Director Lana Wachowski, who created the original 1999 “Matrix” with her sister Lilly, leans into that concept with winks and nods that border on the passive-aggressive. (Wachowki co-wrote the script with novelist David Mitchell and screenwriter Aleksandar Hemon.) Larding the new version with Easter eggs, note-for-note recapitulations and even literal clips from the earlier film and its sequels, Wachowski seems to be at war with her audience, rewarding them with deep-cut callbacks one moment only to roll her eyes at the entire enterprise the next.

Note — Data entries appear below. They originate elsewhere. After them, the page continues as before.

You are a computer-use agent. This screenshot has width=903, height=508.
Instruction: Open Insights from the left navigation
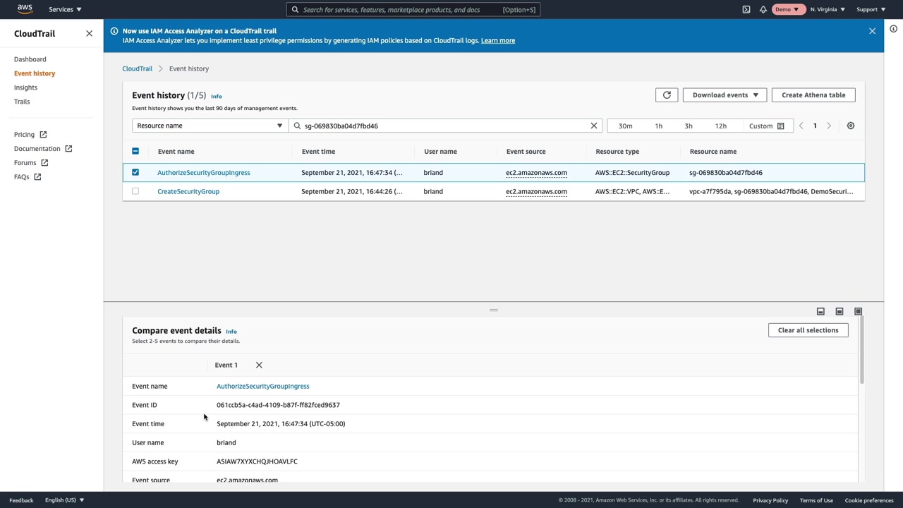pos(25,87)
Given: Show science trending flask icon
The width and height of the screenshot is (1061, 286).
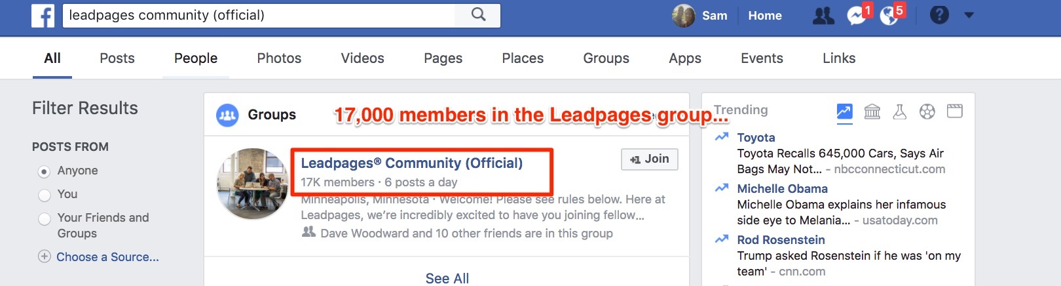Looking at the screenshot, I should [x=900, y=112].
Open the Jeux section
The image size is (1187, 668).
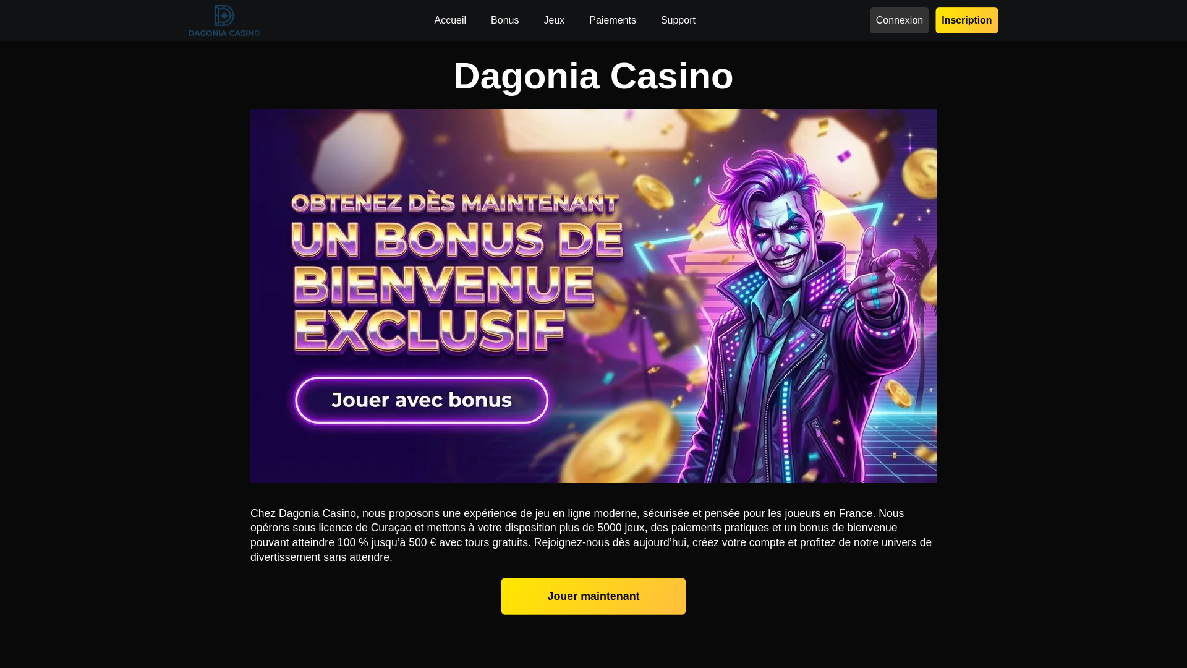(554, 20)
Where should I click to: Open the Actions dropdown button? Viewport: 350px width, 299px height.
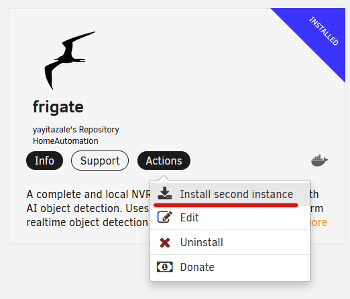point(164,161)
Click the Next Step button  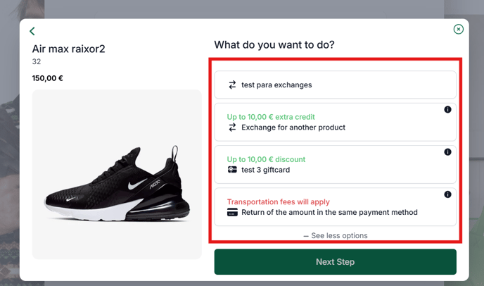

The band that Wachowski gets back together is playing it straight, at least. Keanu Reeves, sporting a few vagrant gray strands to prove that he’s aged at all in 20 years, brings his distinctive brand of inscrutable solemnity to the role he created in the earlier films: Neo, or as he’s known as “Resurrections” opens, Thomas Anderson, a designer of video games for a San Francisco company called Deus Machina. His big hit — a labyrinthine mind-puzzle called the Matrix — has made him a tech star, but he’s having issues with his boss (played to smarmy perfection by Jonathan Groff) and is seeing a therapist (Neil Patrick Harris) for the persistent problems he has distinguishing fantasy from reality.
Wachowski gets us into Thomas’s updated world through clever feints and “Isn’t that … ?” sequences; the name of the shrink’s cat, Deja Vu, tells you pretty much everything you need to know about a film that takes the concept to new and not always welcome levels. In an early, rapid-fire chamber piece, Thomas’s colleagues debate whether to reboot the Matrix, debating what made it special in the first place. “Senseless violence is not on-brand,” someone opines. Wachowski even sneaks in a line about Warner Bros. deciding to make a sequel whether the original creative team agreed to be involved or not.
Of course, that’s true, which makes it feel like Wachowski is making “Resurrections” with a very cool, very stylized gun to her head. With its famous “bullet time” visual effects, slow-motion action sequences and gravity-defying acrobatics, the original “Matrix” did a lot to make double-fisted gunplay sexy at the turn of the century, which is not such a good look now. Once Thomas is pulled into yet another arcane plot involving alternate realities, corporate control and the ongoing battle between free will and destiny, he announces that he has forsworn violence — only to realize with relief that he still knows Kung Fu.
That realization comes much later in a movie that is much too long and weighed down by fan-service baubles. The visuals still look good in “Resurrections,” even if Wachowski hasn’t come up with a memorable bit of business on a par with bullet time; as emotionally gratifying as it is to see Thomas’s alter ego, Neo, reunite with Trinity (played again by the sleekly uber-competent Carrie-Anne Moss, as eerily immune to the aging process as her co-star), the new players Wachowski has enlisted make suitably vivid impressions, especially Yahya Abdul-Mateen II as the heir to a “Matrix” elder statesman and Jessica Henwick as a freedom fighter named Bugs.
That name is another reference, by the way. In fact, almost everything in “Resurrections” is meant to conjure something else, which is fun for a while but loses interest as the plot reaches what’s supposed to be an epic moment of fated romance but feels grandiose and predictable. (Some of the references, it bears noting, are unintended: One scene threatens to become its own remake of “Dr. Horrible’s Sing-Along Blog,” Harris’s jaunty 2008 musical collaboration with Joss Whedon.)
In addition to its hyperviolent aesthetic, “The Matrix” wound up having a more unexpected influence, with its red pill-blue pill conceit having now migrated into far-right fantasyland: Today, millions of QAnon followers believe they’ve been “red-pilled” and have embraced “true” reality in which the rest of us sheeple are being duped by a cabal of child-trafficking politicians and celebrities. “Resurrections” barely addresses this phenomenon (unless you count a throwaway line delivered by Harris’s character early on), which feels like a wasted opportunity for some gratifying subtextual side-eye.
The shade, when it’s thrown, is aimed mostly at the Intellectual Property Industrial Complex, with its voracious appetite for repetition and shameless self-reference. Wachowski and her stars do their best to play the game with integrity, mixing some self-conscious humor in with the retrograde dopamine hits. But there’s no substitute for the thrill of authentic, out-of-the-blue originality. At one point early in “Resurrections,” someone observes that he and his fellow characters are “all trapped inside these strange repeating loops.” I know just how they feel.
R. At area theaters; also available on HBO Max. Contains violence and some strong language. 136 minutes.